Aboriginal artist and activist Gordon Syron and his wife, photographer Elaine Syron, own an extensive collection of Aboriginal artworks, photographs, artefacts, books, oral history, film, documents and news clippings from around the country that record and document the Aboriginal rights movement of the 1970’s. In about 2007, the Syrons and their collection moved into a disused warehouse owned by a local government authority. In 2009, they were asked to vacate the premises amidst growing concerns about the safety and stability of the building. The Syrons had no immediate viable alternative accommodation in which to house their unique collection.

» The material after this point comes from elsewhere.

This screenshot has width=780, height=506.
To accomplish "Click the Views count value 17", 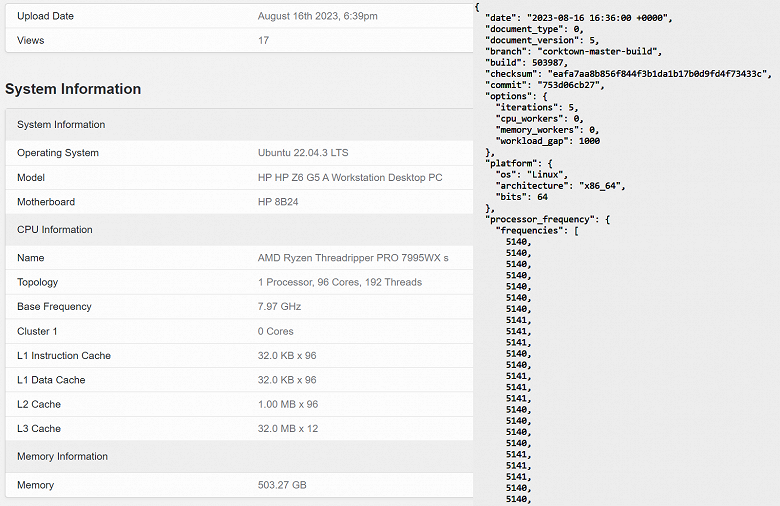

Indeed, they were engaged in a long-running and public quest to find a benefactor who could provide a permanent space where the collection could be securely displayed to the public in a manner consistent with its Indigenous cultural significance.
The Syrons contacted Artists in the Black (AITB) which suggested that the Arts Law mediation service might be a useful way of working out solution acceptable to both the Syrons and the government authority. Mediation is a process in which parties to a problem are assisted by an independent mediator to explore the issues between them and generate options for agreement as a way of finding a joint solution.
Well known Sydney barrister Angela Bowne SC, an experienced mediator, agreed to mediate on a pro bono basis. The firm of Freehills provided pro bono assistance to the Syrons during the mediation process. The parties were able to reach agreement at the mediation. The details of that agreement are confidential.
This case not only illustrates that a practical solution can be achieved through negotiation, but that mediation may provide a reasonable alternative to litigation. Mediation can therefore save time and money.